For me, the big reason to go WordPress is not because I have some deep-seated love affair with
it. If anything, just the opposite. Before they wound up dying slash being absorbed by MediaTemple, I worked on large-scale hosted WordPress at MediaTemple
for about a year, year and a half. And that was enough to teach me I didn't want to run
WordPress myself if I could possibly avoid it. Because running it on a laptop or in a container
or who knows, probably someone who's working on Kubernetes these days, is probably not that challenging.
But running anything at scale introduces an entire series of separate problems.
Right.
Yeah, we run it on Kubernetes.
You can run it everywhere if you want.
Of course, that's another thing that's true of engineering.

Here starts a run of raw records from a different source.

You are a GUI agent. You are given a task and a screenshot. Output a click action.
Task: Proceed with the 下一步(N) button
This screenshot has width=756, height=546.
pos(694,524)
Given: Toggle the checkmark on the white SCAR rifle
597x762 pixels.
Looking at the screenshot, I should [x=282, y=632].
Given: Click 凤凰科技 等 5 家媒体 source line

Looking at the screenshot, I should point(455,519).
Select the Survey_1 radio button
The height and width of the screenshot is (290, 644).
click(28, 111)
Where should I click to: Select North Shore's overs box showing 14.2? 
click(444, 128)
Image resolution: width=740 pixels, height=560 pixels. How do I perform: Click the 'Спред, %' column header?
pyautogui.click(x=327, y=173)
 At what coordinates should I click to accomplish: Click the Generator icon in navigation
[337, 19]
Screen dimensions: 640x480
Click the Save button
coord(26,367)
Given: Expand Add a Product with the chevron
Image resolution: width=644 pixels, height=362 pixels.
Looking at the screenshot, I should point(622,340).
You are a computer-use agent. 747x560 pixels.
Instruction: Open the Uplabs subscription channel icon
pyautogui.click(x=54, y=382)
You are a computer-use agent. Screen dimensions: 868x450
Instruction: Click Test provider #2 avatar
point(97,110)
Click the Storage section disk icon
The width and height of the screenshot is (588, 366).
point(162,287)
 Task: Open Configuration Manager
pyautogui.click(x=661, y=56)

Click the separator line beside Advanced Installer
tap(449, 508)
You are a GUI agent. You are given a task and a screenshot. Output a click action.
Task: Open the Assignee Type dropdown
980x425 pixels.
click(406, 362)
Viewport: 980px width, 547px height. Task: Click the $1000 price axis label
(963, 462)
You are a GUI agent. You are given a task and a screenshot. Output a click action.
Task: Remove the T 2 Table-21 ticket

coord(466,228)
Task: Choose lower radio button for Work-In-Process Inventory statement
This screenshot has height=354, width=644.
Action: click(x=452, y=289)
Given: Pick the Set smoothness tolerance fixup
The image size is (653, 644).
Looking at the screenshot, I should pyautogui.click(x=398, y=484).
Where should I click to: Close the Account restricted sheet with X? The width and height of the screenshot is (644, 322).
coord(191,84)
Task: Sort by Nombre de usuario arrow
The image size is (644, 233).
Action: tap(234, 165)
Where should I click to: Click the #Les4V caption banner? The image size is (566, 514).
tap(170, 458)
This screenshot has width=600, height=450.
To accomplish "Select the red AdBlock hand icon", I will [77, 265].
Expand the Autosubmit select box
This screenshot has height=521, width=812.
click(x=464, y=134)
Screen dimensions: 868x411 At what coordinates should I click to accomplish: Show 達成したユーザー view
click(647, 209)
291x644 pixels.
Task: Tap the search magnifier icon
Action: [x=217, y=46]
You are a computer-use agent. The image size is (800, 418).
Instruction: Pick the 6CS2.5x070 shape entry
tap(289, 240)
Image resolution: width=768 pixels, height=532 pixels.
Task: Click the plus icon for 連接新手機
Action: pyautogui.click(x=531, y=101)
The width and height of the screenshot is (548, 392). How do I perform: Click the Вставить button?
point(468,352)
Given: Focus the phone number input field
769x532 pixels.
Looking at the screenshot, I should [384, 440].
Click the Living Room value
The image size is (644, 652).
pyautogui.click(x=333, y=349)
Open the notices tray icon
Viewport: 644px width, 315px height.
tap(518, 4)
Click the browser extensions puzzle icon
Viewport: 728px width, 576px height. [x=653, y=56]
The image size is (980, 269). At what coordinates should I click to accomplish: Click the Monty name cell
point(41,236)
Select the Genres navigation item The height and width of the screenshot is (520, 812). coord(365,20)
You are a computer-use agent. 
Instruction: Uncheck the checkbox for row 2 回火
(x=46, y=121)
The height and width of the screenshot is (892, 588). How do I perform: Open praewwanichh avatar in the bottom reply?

You can do anything if you really want.
And you can write stuff in any language if you really want.
Doesn't mean you should.
Doesn't mean it's a good fit, but okay.
But yes, doing anything at scale obviously is hard yeah when i got started i built a bunch of serverless stuff uh that to run the website and power the blog and the newsletter
then i realized that you know at least in the website piece of it other people could be much
better at doing a lot of these things than i could and i didn't want all the engineering to be
bottlenecked on at the time the four people on the planet who understood these technologies that came out last week. And but with WordPress,
you swing a dead cat, you'll hit 15 people who know how to work on this, basically, no matter
what room you happen to be in. Yeah, that's part of why the spoils continue to go to the winner,
those kind of things like what you just said. Well, whatever it is, we definitely can hire people
full time or contractors or part time or flex or that we can definitely do it.
Also, will the cloud support the tech that's behind it?
Yeah, of course.
It's 43% of the web.
What are they going to not support it?
That's crazy.
So it's those kinds of things where you go, okay, well, let's just do that.
So exactly as you say, is WordPress or your marketing website in general, is it incredibly
core to your business that it be unique? And the answer is almost always, no, that's not what makes us unique. What CMS we use
and how the marketers mess about with an article like that's that is really far away from what
makes the product unique for almost every company. Okay. So for almost every company, like you
shouldn't, you should spend the least amount of time on this and you should spend enough money
only so that bad things don't happen.
Like the site goes down, the site is slow, the site is hacked.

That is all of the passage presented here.